Here's the kicker, though. A couple of days ago, I started holding Squirmy for his naps again, mainly by accident. He went from screaming and 30 min to no screaming and 2 hours of sleep. We went from 5-6 naps a day to 2-3. AND he started sleeping significantly better at night (longer and more time in his crib/cosleeper).
So now what? I can't realistically hold him for every nap. Some have suggested that the vibrating chair has become uncomfortable for him. Some have suggested getting a mattress for the Pack and Play so he'd actually sleep in it for once. I've wondered about getting an Ergo so I could "hold" him and still be mobile and have my hands free (jury's out on if he'd sleep in it). Some have suggested swaddling for naps again. Some have suggested me sleeping with his nap time toys/blankets to get my scent on them. Some have insisted I "break" him of me holding him for naps (which I don't think it's a habit since I haven't done it for months). Some have suggested wean him from nursing to sleep (which he does often but not always). Some have suggested I always nurse him to sleep. Some say swaddle as long as he needs it.

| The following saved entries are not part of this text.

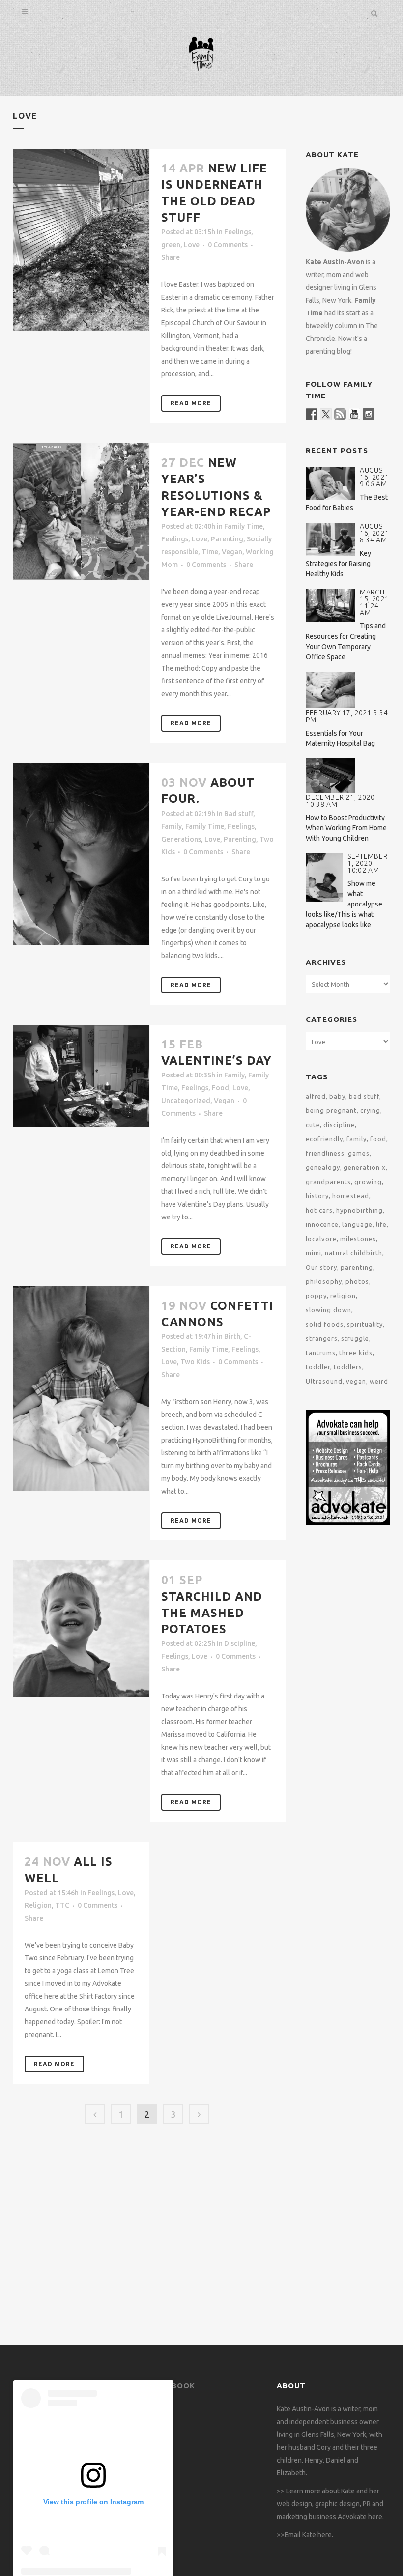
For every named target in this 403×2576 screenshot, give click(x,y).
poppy (316, 1295)
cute (313, 1124)
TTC (62, 1905)
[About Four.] (81, 854)
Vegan (232, 552)
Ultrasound (324, 1381)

Some say swaddling has become a crutch and I need to wean him out of it.
I feel like I'm being torn in so many directions and I don't know what to do. I don't want to do the wrong thing, but I don't know the right thing to do. I've been trying to follow my instincts as much as possible with everything we've done with him. Now I feel like mother nature is out to lunch and left no instructions.
Anyone have any advice? Any suggestions? Any connections that you see that I haven't noticed? Help!